„Nun ja,“ erwiderte der Kapitän, sich den Kopf kratzend, „und wenn ich auch der Vorsehung für alles Gute dankbar bin, so muß ich doch sagen, daß wir ziemlich schlecht weggekommen sind.“
„Wie meint Ihr das?“ fragte ich.
„Es ist ein Jammer, Herr, daß wir die zweite Ladung einbüßten, das habe ich gemeint“, erwiderte der Kapitän. „Pulver und Blei werden wir so ziemlich genug haben, aber die Rationen sind klein, sehr klein — so klein, Dr. Livesay, daß es vielleicht gut ist, daß wir diesen Esser nicht mehr bei uns haben.“
Und er zeigte auf den toten Körper unter der Flagge. Und eben in diesem Augenblick pfiff heulend eine Kanonenkugel hoch über dem Dach des Blockhauses vorbei und fiel weit von uns ins Gehölz.
„Oho!“ sagte der Kapitän. „Feuert nur darauf los. Ihr habt wenig Pulver genug, Burschen!“
Beim zweiten Versuch wurde besser gezielt und die Kugel fiel innerhalb der Umzäunung nieder, indem sie eine Wolke von Sand aufstäubte doch sonst keinen Schaden tat.

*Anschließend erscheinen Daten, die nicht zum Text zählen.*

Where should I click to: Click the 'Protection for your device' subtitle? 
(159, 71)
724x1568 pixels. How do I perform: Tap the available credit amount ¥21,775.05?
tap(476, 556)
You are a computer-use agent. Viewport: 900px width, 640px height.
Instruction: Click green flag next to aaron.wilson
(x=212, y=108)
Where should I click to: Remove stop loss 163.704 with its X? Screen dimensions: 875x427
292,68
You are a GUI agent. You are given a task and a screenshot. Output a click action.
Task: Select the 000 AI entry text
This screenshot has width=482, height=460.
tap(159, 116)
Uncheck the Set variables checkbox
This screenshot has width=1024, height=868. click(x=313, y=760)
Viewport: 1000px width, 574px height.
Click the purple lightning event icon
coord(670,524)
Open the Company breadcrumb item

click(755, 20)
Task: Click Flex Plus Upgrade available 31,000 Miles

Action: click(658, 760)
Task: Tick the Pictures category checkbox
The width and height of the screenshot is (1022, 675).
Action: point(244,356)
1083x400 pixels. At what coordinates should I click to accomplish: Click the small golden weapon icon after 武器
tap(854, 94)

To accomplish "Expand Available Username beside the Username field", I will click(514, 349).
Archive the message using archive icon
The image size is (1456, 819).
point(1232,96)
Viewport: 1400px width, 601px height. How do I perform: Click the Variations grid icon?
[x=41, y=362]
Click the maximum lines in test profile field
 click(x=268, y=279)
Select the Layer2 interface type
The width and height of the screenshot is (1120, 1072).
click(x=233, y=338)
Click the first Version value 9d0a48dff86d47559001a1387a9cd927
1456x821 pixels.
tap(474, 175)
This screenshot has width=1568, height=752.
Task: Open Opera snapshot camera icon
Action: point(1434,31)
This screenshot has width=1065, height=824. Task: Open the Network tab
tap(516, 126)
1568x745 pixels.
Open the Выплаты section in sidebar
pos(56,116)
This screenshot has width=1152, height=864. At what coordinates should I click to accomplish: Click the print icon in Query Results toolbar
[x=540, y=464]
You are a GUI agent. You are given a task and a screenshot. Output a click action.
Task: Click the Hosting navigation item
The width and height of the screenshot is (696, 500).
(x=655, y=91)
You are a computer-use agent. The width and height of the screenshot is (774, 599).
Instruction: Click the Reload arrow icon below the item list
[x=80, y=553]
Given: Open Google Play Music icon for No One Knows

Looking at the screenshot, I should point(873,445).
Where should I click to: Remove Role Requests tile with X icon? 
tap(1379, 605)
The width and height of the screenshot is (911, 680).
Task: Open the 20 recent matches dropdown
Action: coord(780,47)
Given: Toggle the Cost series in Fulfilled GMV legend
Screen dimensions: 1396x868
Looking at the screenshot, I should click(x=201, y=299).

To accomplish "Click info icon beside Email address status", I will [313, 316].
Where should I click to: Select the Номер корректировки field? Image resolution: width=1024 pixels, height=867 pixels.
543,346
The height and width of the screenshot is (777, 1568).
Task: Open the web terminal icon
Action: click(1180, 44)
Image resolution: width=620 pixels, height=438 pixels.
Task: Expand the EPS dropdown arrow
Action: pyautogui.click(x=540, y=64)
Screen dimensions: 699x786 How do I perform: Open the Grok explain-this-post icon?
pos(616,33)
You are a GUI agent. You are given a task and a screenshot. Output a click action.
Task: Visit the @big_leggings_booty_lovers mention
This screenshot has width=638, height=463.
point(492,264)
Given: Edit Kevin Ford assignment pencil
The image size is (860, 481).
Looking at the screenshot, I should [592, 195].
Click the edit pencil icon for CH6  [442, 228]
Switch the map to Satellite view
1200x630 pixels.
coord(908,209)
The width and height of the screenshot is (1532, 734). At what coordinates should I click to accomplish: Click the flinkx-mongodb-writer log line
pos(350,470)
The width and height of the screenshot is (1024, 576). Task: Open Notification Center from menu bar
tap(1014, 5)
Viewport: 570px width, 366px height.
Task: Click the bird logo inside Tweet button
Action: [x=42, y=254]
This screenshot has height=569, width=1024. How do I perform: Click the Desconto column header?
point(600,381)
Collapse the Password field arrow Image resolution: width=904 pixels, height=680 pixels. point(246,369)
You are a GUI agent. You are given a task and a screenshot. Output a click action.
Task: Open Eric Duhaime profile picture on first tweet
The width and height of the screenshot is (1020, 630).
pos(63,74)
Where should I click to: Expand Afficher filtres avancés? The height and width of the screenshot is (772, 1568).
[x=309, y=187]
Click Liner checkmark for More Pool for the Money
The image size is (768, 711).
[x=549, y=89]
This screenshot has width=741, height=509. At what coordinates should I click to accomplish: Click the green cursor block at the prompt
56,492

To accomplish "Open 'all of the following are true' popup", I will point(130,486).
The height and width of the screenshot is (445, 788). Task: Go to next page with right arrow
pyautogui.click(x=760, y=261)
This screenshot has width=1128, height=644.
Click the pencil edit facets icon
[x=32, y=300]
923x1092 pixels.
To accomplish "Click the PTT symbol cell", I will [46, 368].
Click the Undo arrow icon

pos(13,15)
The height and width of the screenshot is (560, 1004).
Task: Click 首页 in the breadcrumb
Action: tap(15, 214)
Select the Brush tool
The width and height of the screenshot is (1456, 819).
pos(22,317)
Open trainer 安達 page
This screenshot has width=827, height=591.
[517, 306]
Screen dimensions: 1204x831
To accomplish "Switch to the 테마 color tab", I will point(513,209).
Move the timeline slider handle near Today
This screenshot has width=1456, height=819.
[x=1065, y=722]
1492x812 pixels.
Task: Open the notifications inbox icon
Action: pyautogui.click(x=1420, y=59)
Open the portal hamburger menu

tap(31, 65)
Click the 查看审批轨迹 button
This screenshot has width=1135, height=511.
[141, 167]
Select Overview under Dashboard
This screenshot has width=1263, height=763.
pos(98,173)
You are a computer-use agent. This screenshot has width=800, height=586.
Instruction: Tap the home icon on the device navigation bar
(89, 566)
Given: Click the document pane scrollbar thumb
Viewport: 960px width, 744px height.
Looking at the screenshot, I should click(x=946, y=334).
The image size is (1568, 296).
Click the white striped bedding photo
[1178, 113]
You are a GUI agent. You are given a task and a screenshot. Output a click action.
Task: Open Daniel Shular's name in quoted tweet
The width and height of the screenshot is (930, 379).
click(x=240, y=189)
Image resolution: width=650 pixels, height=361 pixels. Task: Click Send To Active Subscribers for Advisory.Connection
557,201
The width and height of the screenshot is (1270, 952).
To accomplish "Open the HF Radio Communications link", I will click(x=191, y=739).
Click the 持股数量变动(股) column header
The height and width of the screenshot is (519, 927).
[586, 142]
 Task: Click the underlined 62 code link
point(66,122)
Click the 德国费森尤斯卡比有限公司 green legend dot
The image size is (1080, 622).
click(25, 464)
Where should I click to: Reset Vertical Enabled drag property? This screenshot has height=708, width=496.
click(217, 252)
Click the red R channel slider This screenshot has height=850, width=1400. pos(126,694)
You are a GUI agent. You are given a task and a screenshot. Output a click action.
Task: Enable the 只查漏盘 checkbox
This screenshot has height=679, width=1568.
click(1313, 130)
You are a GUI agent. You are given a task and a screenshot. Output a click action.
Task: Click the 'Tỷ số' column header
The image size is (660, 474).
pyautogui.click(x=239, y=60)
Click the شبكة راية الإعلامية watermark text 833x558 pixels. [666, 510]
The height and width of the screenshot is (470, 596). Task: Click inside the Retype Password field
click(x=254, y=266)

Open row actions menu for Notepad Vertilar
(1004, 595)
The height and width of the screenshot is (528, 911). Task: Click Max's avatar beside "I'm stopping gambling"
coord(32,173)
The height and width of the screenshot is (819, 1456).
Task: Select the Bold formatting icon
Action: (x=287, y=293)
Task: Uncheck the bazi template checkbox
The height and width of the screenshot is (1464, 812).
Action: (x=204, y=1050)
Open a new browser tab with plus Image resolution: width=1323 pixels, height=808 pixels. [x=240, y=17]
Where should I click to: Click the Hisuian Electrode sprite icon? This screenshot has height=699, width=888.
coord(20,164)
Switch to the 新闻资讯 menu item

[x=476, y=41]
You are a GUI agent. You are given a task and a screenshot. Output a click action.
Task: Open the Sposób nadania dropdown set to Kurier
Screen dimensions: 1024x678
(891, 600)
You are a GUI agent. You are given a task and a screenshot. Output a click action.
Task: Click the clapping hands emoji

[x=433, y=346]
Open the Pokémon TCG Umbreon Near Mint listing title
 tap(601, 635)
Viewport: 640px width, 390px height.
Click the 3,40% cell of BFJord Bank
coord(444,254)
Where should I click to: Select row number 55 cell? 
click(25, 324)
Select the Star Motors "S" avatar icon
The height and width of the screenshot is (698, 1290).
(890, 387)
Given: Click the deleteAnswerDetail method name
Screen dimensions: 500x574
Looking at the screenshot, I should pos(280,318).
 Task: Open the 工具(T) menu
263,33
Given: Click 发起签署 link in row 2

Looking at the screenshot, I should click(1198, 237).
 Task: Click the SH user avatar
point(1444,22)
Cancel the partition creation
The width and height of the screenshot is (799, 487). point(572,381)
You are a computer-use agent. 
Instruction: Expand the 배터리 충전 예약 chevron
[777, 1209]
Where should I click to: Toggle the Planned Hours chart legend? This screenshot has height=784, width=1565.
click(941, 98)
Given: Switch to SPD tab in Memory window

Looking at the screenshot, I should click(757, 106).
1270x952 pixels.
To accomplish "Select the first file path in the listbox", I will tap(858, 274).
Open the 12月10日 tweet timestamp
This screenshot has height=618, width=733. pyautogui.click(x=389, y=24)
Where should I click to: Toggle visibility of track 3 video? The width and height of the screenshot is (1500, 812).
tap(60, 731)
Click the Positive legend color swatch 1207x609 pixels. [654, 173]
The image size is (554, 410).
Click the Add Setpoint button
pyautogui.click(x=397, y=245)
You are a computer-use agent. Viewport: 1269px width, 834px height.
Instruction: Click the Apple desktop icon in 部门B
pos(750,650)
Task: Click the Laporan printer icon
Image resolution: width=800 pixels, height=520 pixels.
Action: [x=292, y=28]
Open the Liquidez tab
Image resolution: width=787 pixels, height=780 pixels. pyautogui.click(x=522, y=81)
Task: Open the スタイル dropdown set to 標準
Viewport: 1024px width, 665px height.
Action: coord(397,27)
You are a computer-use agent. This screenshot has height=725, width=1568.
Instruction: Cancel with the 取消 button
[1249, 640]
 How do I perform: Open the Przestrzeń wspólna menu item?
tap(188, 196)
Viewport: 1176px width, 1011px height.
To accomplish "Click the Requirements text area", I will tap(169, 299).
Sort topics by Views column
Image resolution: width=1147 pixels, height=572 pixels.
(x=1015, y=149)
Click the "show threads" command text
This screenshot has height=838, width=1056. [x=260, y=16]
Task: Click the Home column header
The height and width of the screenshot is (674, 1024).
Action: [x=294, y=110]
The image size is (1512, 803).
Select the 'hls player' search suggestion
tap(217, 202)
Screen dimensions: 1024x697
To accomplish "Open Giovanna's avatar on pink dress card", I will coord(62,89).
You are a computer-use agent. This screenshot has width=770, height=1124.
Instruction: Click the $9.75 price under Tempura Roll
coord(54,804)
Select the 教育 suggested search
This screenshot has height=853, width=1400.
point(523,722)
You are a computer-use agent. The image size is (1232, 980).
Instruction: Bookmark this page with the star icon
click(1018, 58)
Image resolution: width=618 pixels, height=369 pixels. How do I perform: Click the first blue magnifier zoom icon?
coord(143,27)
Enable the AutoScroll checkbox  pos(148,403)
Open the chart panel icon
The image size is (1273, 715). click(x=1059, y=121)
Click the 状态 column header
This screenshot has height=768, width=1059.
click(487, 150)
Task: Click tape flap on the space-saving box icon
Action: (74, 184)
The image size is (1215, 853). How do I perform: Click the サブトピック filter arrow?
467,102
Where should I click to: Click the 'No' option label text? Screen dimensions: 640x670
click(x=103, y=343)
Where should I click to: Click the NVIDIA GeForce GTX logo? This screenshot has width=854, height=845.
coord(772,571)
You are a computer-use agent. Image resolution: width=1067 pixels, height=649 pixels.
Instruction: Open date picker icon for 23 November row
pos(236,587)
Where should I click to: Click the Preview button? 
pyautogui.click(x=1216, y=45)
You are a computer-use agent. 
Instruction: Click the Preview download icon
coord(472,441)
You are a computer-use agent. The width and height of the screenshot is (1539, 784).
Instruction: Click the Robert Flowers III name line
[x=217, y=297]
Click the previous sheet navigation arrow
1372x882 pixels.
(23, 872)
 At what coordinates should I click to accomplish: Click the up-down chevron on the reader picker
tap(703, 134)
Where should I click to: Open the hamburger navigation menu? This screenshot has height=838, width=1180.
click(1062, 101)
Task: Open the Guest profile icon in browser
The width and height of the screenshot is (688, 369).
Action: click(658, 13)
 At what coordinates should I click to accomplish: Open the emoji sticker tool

„Kapitän,“ sagte unser Gutsherr, „das Haus ist vom Schiffe aus ganz unsichtbar, sie werden wohl auf die Flagge zielen. Wäre es nicht gescheiter, sie hereinzunehmen?“
„Meine Fahne einziehen!“ rief der Kapitän. „Nein, Herr, das tue ich nicht!“
Und ich glaube, kaum daß er das Wort ausgesprochen hatte, wir alle mit ihm einig waren, denn damit zeigte er nicht nur starken, vornehmen Seemannsstolz, sondern es war außerdem klug, weil unsere Feinde sahen, daß wir ihre Kanonade verachteten.
Den ganzen Abend lang donnerten sie darauf los, Kugel um Kugel flog über den Zaun oder fiel draußen nieder oder in den Sand innerhalb der Umzäunung, doch waren sie genötigt, so hoch zu feuern, daß die Geschosse wirkungslos niederfielen und sich im weichen Sande eingruben. Wir hatten ein Abprallen nicht zu befürchten und obwohl ein Schuß durch das Dach des Blockhauses ging und durch den Boden wieder heraus, so gewöhnten wir uns an dieses Spiel und achteten nicht mehr darauf als wenn es Kricket gewesen wäre.